_DESCRIPTION OF THE TASK_
Copy out the rows from the line containing "Viewport: 1000px width, 800px height." through the end of the rows below, replacing "menu" with "dropdown" and changing nothing else. Return only those rows.

_TASK MATERIAL_
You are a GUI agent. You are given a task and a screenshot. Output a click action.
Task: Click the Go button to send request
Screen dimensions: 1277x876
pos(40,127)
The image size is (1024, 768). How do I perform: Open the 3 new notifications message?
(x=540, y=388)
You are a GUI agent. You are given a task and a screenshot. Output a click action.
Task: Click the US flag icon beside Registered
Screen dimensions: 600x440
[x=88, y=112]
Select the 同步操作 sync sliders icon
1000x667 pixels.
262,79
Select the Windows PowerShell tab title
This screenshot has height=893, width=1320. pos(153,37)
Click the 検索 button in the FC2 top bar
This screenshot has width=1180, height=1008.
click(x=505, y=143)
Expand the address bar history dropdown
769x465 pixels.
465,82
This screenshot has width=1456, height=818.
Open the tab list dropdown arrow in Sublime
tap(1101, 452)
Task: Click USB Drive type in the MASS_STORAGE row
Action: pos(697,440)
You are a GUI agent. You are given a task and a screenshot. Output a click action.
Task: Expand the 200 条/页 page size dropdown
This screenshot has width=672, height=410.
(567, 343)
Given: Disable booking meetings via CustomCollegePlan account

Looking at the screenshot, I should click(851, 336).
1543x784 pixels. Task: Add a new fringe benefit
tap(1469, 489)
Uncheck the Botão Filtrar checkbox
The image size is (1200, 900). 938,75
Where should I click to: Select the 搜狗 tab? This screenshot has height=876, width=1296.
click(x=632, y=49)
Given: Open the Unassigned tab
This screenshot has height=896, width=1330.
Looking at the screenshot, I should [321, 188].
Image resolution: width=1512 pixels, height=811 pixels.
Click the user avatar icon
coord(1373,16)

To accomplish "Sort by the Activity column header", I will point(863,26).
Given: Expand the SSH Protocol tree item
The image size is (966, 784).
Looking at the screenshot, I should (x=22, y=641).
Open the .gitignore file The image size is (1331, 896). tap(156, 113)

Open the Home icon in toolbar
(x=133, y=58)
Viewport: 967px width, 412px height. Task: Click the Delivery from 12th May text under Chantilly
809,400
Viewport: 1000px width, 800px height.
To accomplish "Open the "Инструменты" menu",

_PROBLEM SOLUTION_
Viewport: 1000px width, 800px height.
To accomplish "Open the "Инструменты" dropdown",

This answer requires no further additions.